Series of N-substituted diethyl aspartates and N-substituted-3-oxo-1,4-piperazine-2-acetic
acid esters were synthesized as potential inhibitors of
aspartate transcarbamoylase. The aspartates were obtained by addition of substituted alkyl
amines to
diethyl maleate, or conversion of the hydroxy ethyl amino adduct to other functions. The 3-oxo-1,4-piperazine-2-acetic
acid esters were prepared by addition of
ethylene diamine to
diethyl maleate, followed by cyclization. Addition of 1,2-diamino-2-methylpropane gave the corresponding 5,5-dimethyl-3-oxo-1,4-piperazine-2-acetic
acid ester. N-Acyl derivatives in each series were obtained using the bromoacyl
chlorides. A majority of the compounds in each series showed antimicrobial activity against five representative microorganisms, as well as significant activity against
aspartate transcarbamoylase.
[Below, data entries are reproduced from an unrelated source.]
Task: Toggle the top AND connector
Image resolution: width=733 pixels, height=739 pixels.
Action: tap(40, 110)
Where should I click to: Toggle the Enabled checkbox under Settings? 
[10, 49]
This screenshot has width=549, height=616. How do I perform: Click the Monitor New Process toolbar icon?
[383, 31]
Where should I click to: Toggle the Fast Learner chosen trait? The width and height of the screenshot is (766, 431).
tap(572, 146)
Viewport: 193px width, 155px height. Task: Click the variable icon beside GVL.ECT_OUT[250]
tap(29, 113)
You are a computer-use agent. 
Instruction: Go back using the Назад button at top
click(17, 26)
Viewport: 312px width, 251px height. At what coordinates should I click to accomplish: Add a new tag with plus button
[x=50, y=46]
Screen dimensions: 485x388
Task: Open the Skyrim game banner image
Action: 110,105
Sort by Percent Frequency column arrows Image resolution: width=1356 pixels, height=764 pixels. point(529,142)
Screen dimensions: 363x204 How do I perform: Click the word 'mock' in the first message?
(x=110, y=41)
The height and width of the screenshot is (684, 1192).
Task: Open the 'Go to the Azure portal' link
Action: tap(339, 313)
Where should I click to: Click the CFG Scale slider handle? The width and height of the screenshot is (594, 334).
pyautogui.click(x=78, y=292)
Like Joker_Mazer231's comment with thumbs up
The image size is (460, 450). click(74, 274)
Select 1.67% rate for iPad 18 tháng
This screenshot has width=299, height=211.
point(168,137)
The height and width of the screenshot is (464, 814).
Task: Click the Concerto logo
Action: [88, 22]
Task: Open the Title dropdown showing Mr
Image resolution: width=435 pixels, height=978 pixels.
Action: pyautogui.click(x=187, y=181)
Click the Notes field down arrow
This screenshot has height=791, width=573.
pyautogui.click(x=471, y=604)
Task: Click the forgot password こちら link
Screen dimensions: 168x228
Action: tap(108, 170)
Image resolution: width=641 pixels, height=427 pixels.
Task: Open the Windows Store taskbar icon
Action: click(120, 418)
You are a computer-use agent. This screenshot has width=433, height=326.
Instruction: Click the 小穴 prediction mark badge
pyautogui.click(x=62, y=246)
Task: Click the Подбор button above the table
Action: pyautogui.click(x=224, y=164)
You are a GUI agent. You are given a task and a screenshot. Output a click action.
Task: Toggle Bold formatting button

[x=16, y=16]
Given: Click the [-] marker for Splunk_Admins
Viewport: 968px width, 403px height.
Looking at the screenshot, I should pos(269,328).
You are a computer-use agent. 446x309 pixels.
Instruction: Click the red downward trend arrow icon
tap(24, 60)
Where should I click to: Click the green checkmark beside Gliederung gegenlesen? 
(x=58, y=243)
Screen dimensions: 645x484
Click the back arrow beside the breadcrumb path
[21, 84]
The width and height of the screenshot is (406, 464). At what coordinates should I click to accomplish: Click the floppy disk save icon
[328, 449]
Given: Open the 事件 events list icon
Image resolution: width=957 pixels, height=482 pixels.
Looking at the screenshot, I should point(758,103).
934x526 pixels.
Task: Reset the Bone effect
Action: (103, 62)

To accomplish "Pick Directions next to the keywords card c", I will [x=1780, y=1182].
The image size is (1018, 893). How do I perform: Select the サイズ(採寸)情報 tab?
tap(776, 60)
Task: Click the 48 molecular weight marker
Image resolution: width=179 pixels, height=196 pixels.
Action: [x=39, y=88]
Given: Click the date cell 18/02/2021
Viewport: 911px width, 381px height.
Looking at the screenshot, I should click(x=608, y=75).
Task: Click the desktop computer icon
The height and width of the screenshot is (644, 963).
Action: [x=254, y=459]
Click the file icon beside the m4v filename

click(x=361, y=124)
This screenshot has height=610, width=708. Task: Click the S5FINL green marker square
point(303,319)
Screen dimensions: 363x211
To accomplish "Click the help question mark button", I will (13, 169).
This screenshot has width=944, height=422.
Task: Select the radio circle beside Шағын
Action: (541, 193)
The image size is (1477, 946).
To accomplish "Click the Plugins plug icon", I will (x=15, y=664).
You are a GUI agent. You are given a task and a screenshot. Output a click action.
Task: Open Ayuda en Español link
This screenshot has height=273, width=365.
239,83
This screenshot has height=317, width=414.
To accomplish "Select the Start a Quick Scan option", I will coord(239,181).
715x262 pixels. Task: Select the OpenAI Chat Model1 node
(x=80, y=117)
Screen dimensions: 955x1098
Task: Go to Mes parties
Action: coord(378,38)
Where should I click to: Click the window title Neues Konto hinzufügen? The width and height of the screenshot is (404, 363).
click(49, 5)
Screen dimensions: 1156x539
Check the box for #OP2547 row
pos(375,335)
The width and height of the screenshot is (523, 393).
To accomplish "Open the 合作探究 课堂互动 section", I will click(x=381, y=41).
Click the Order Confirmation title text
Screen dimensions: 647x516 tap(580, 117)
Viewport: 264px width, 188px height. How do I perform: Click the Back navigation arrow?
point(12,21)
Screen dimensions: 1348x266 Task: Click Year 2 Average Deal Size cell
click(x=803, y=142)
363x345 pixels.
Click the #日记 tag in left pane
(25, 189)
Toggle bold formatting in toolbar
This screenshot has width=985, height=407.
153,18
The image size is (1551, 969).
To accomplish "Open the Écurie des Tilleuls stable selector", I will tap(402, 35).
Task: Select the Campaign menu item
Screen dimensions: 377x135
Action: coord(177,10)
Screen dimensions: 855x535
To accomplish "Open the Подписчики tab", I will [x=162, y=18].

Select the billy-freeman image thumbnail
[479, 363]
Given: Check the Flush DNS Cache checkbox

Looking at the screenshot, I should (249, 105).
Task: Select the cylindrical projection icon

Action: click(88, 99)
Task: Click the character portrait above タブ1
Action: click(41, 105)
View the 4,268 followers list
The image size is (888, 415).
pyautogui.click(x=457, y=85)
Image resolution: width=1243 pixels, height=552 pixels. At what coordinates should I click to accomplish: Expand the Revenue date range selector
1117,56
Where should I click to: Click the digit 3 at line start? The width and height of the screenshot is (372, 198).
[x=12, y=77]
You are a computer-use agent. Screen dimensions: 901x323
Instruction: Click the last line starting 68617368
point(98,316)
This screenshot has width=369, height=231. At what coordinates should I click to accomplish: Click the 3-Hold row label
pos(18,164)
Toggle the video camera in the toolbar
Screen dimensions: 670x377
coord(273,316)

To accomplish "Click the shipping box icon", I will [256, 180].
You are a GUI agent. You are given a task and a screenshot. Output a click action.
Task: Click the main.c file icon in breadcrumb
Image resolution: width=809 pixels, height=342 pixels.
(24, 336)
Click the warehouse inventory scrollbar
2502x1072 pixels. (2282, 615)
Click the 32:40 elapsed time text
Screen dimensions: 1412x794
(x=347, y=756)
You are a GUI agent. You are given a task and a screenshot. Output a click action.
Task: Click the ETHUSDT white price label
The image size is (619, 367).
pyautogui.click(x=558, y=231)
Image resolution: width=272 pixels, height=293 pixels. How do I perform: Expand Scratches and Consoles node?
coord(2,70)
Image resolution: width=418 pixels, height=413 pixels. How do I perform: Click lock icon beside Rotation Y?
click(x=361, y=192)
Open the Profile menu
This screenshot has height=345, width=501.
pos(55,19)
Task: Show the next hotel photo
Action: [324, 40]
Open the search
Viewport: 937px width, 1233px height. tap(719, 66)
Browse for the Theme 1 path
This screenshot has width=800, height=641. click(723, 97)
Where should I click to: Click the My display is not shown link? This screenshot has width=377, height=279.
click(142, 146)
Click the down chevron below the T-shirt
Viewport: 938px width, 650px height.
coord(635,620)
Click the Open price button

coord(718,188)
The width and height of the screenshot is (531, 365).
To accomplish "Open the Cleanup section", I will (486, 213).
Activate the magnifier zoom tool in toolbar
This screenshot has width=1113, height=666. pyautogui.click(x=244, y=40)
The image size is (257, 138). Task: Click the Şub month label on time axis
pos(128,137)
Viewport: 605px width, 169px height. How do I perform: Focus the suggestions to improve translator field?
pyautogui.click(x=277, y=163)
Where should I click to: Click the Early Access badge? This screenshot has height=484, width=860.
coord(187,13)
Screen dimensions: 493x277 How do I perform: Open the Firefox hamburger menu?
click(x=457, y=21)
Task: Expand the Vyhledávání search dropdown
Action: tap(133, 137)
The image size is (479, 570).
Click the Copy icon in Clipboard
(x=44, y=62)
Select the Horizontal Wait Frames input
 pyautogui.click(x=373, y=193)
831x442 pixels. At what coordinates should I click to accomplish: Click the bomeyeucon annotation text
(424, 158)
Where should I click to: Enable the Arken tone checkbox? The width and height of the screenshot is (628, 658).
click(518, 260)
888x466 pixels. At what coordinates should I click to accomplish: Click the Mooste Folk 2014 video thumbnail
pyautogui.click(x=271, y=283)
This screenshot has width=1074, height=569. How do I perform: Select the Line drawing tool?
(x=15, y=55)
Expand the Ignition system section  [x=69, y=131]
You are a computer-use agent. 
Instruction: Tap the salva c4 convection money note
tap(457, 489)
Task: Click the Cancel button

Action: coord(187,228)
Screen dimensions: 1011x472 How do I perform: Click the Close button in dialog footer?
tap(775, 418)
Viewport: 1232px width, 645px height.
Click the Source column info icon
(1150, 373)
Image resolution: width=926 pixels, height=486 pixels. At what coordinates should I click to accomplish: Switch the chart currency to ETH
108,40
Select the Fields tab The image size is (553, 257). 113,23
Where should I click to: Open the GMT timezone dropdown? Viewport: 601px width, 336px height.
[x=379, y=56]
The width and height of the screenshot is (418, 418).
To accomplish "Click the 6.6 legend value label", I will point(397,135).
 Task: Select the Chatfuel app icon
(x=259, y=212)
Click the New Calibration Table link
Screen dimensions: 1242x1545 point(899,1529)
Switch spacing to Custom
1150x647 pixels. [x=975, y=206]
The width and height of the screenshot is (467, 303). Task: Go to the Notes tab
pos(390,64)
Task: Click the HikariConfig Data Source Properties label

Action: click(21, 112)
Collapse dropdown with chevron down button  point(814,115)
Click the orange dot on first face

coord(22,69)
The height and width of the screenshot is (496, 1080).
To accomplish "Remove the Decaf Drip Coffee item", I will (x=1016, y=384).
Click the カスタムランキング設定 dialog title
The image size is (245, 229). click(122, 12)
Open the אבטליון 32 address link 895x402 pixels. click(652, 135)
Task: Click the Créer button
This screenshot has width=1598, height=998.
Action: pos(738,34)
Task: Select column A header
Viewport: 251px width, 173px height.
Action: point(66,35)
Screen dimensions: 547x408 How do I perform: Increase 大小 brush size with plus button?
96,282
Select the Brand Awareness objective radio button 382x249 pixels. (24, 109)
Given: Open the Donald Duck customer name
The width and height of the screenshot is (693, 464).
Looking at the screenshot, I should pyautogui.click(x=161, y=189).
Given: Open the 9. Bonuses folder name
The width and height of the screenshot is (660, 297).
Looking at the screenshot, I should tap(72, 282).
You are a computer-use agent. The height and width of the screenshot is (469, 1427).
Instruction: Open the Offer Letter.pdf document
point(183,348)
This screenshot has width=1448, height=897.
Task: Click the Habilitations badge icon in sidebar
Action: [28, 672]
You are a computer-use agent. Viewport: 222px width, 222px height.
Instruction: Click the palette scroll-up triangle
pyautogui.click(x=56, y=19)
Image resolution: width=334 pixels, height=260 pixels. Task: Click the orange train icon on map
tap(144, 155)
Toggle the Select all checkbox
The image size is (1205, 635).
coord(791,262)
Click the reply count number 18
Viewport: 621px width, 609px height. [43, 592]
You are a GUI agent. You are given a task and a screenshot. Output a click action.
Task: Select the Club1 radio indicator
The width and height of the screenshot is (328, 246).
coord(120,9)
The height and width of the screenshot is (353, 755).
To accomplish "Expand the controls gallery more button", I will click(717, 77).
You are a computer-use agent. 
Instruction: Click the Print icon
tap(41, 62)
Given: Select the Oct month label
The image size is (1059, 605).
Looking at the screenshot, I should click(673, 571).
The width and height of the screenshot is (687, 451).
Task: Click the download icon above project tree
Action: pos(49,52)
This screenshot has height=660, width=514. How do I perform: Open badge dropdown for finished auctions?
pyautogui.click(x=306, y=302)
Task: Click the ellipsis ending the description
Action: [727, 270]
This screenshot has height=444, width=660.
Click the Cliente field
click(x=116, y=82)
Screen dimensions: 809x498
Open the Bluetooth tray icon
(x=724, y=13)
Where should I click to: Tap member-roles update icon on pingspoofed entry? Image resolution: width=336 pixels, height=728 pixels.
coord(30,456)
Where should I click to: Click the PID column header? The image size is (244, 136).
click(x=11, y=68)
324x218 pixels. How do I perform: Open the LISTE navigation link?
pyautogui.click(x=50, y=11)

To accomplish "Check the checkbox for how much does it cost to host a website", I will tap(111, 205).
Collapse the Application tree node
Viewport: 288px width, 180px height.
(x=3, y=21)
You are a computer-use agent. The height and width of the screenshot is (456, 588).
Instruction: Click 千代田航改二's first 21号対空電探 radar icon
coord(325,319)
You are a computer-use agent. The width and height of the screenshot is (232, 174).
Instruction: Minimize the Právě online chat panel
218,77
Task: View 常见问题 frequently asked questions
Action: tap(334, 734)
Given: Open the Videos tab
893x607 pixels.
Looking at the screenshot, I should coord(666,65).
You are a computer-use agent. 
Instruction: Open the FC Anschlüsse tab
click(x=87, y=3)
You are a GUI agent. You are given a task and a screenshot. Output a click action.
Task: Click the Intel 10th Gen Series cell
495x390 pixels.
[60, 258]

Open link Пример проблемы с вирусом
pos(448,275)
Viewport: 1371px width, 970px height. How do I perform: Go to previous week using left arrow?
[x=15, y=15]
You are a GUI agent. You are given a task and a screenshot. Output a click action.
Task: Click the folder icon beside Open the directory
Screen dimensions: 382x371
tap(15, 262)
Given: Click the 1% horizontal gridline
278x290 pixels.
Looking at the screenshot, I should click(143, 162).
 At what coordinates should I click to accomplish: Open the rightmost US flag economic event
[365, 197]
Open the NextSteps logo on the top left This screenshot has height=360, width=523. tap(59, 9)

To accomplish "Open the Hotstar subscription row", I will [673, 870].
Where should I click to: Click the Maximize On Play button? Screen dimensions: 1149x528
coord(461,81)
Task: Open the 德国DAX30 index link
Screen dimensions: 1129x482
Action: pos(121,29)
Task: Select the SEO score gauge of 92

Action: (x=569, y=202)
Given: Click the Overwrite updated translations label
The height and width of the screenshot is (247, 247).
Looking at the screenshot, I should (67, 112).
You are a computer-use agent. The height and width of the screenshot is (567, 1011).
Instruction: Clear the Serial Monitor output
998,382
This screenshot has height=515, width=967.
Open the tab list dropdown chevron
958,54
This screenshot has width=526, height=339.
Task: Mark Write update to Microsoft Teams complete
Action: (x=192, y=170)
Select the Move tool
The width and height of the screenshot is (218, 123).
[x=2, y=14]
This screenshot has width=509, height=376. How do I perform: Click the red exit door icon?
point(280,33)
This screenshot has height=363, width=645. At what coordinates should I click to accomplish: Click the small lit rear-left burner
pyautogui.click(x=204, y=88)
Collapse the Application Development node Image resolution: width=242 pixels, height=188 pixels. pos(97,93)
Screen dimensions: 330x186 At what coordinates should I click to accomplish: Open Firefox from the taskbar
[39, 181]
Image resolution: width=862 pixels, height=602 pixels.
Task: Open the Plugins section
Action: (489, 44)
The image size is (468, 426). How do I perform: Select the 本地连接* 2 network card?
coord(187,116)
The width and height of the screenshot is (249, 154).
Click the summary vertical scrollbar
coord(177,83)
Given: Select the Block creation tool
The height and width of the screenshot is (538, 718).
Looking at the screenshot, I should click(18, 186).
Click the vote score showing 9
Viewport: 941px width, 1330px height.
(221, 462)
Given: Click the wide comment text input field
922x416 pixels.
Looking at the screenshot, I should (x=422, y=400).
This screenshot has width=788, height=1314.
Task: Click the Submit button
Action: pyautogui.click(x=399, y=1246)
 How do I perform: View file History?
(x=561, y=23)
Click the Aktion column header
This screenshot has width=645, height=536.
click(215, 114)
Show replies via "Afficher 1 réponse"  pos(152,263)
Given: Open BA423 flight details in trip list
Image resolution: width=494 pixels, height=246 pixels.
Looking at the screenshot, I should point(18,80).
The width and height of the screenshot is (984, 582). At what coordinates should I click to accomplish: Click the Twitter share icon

Four of the compounds were found to have significant specificity against several tumor cell lines. A distance of two carbons between N and a reactive function was found to give the best activity for either antimicrobial, antienzyme, or
tumor cell specificity activities, in either the open chain aspartates or cyclic
piperazines. Little difference in anti-
enzyme activity was found between the aspartates and
piperazines, but introduction of the planar phenyl substituents lowered inhibitory activity.